Abstract: This document is a last minute effort to document the general organization and some of the internals of Hickory. Hickory is a Cypress client, providing operations on event tuples. Operations provided are storing/retrieving of event describing tuples, grouping events together, associating properties with events. Hickory also provides client notification in case of write modification to the data base.
XEROX  Xerox Corporation
   Palo Alto Research Center
    3333 Coyote Hill Road
   Palo Alto, California 94304

For Internal Xerox Use Only
Introduction
Hickory is a database for storing, retrieving and generally dealing with events. Events are considered entities as they appear in a calendar, for example. Thus the main attributes of an event are a time of occurrence, the nature of the event, where the event takes place etc. As a particularity of Hickory, it deals with repeated events. Repetition is described by a subset of event attributes and upon an appropriate query, Hickory computes all occurrences of a repeated event within the specified time interval. Special care was given to implement that aspect of Hickory efficiently.

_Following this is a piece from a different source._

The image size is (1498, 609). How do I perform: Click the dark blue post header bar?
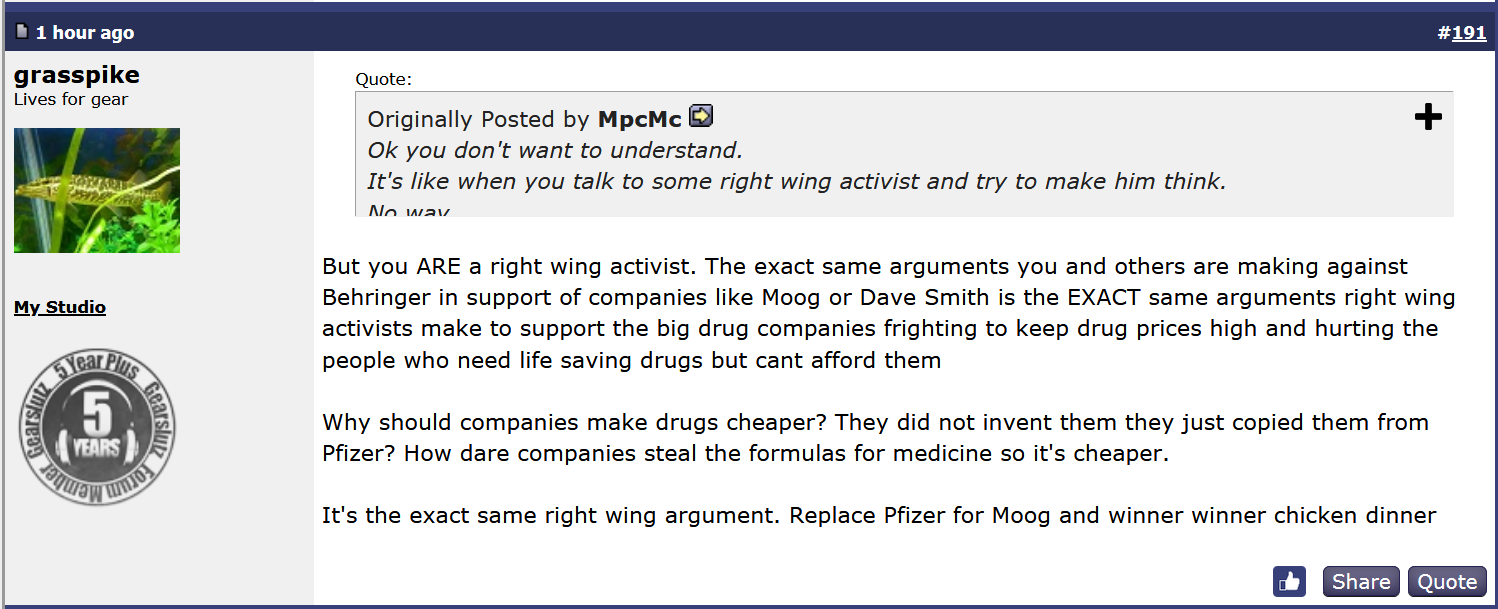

Events come with a fixed number of attributes. Those are more or less the attributes stored with an event in the main relation of Hickory. However, Hickory provides the possibility of associating properties of types Boolean, Integer, Rope or Time with an event. Thus, greater flexibility is achieved.
Hickory also provides a mechanism allowing for grouping events. An event can be a member of none, one or several groups. Queries allow to retrieve events of a given group. Group membership of an event is registered in a separate relation. This means that deleting a particular group does not destroy the events within the group.
Hickory being a stable storage facility for events, it must provide means to notify clients whenever a write change to the database has occurred. For this purpose Hickory provides facilities for registering notification procedures for any Hickory client. Whenever a write modification is done to the data base, Hickory signals all its clients via the registered notification procedures. The arguments to those procedures allow the client to update its internally cached data appropriately.
The purpose of this document is to describe the internal organization of Hickory and also to give a general overview. Thus, reading this document will help in maintaining Hickory and fix remaining bugs. First, we discuss the externals of hickory, i.e. the interface and commander commands that Hickory provides. Then we shall describe the general organization of the program as well as some implementation details.
External aspects of Hickory
Hickory provides a set of operations on event tuples. Those operations are defined in the interface
Hickory.mesa. The semantics of the operations should be self documenting, therefore we shall not discuss the interface in greater detail here.
Hickory registers three Commander commands. These are the following:
CreateHickory <fileName>: This command allows to read the specified text file to produce an initial data base. The format of the text file is compatible with the format that the old Remember package produced. Thus, saying "CreateHickory RememberEvents.txt" to the Commander will create a data base that can then be used by any Hickory client. The default for <fileName> is RememberEvents.txt.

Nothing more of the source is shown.